Records contained in a dataset
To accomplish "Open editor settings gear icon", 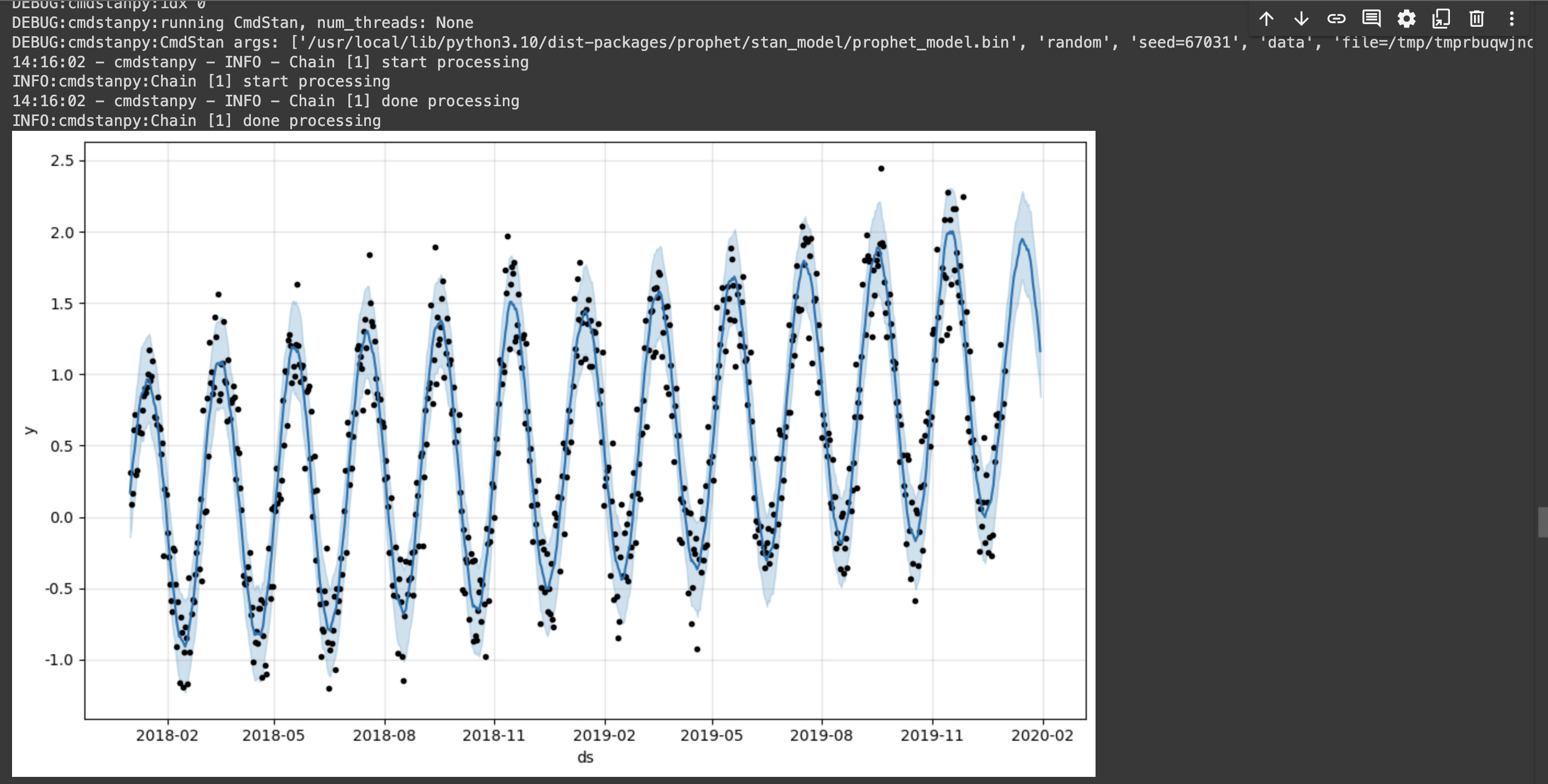I will (1406, 19).
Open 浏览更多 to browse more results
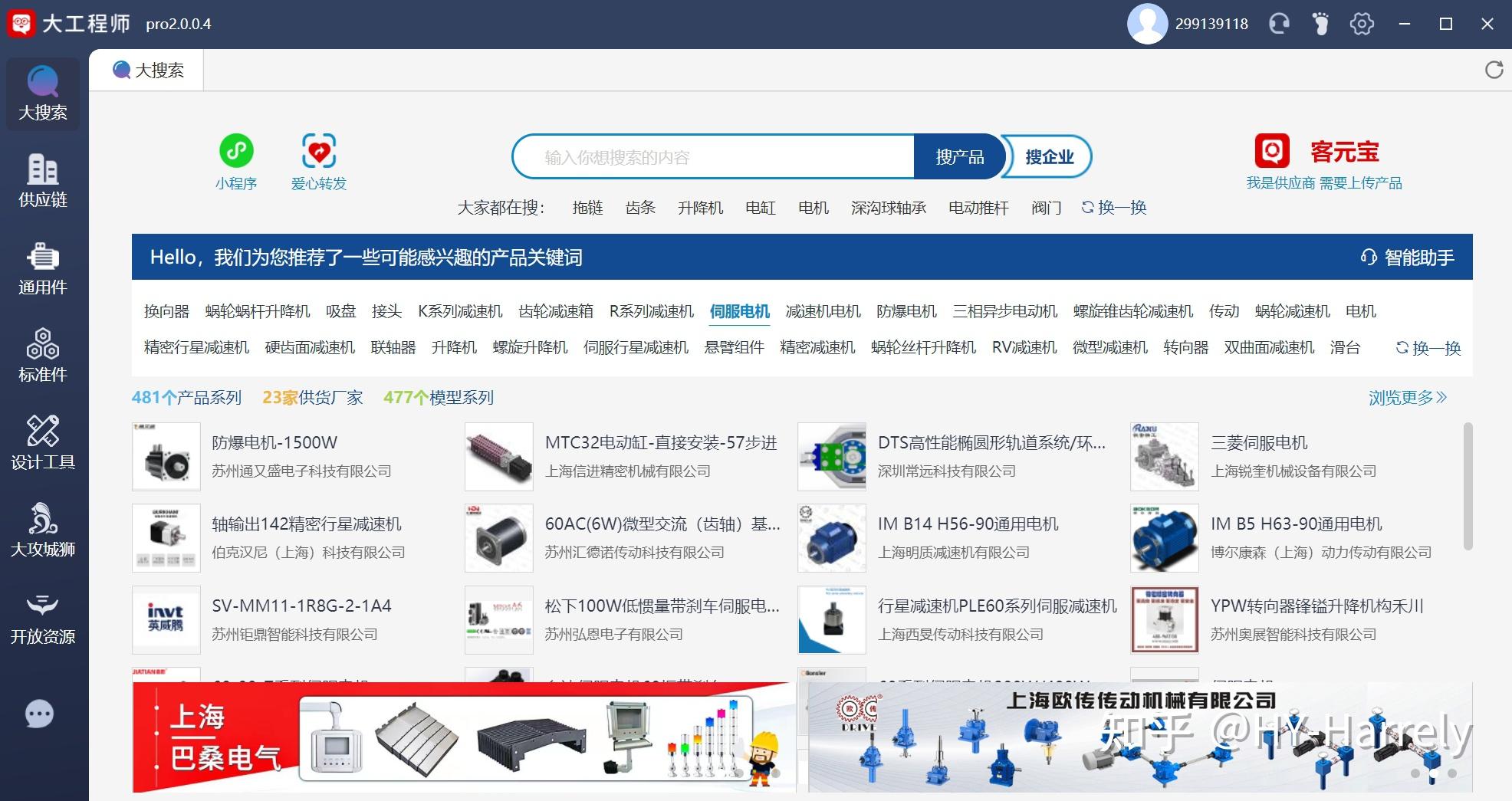 pyautogui.click(x=1406, y=397)
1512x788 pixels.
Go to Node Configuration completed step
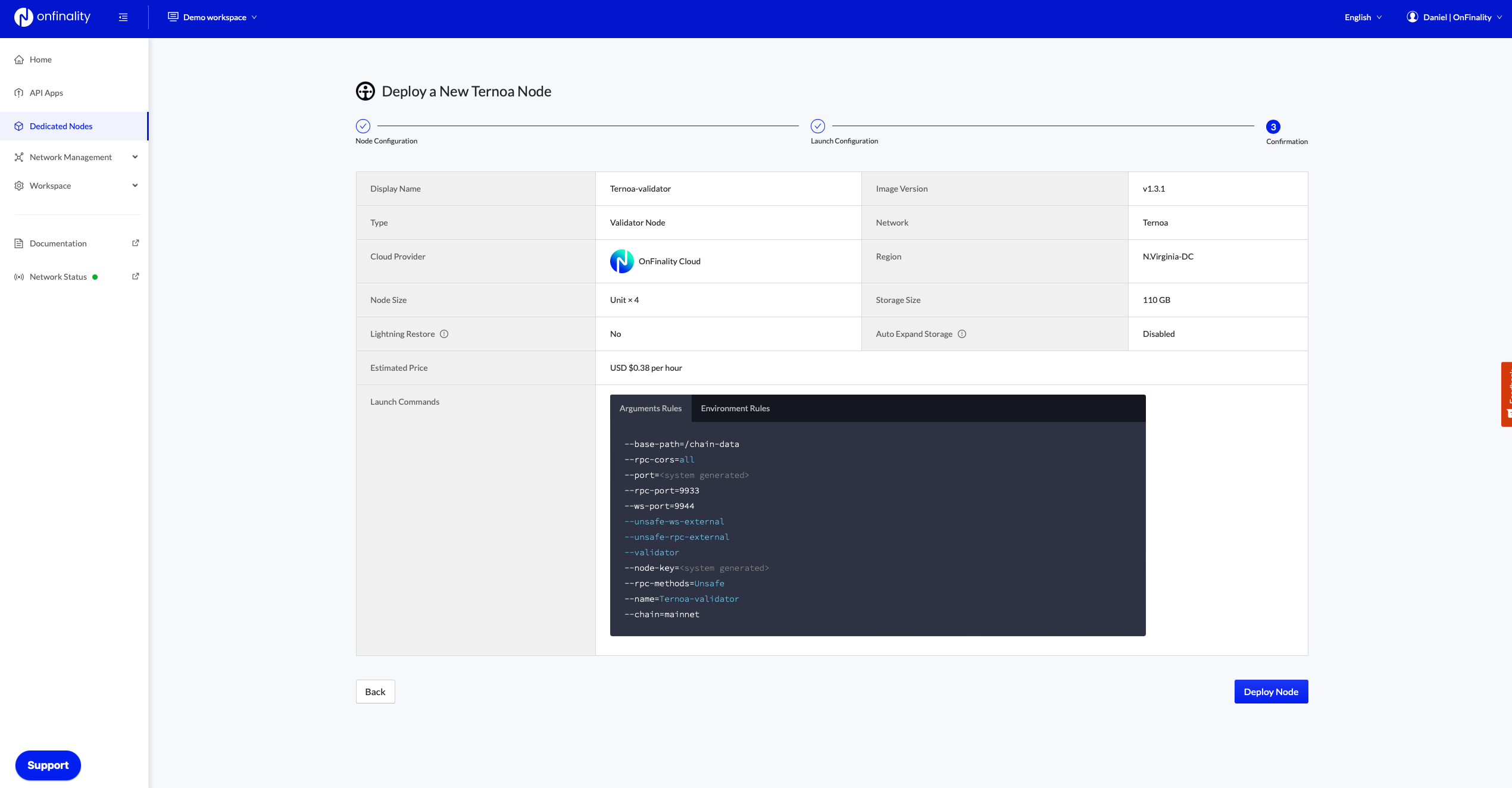coord(363,126)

## Task prompt
The exact lines from the one containing "1512x788 pixels." through the end of the data are to be copied, with both ends kept and pictures left out.

## Solution
1512x788 pixels.
Go to Node Configuration completed step
coord(363,126)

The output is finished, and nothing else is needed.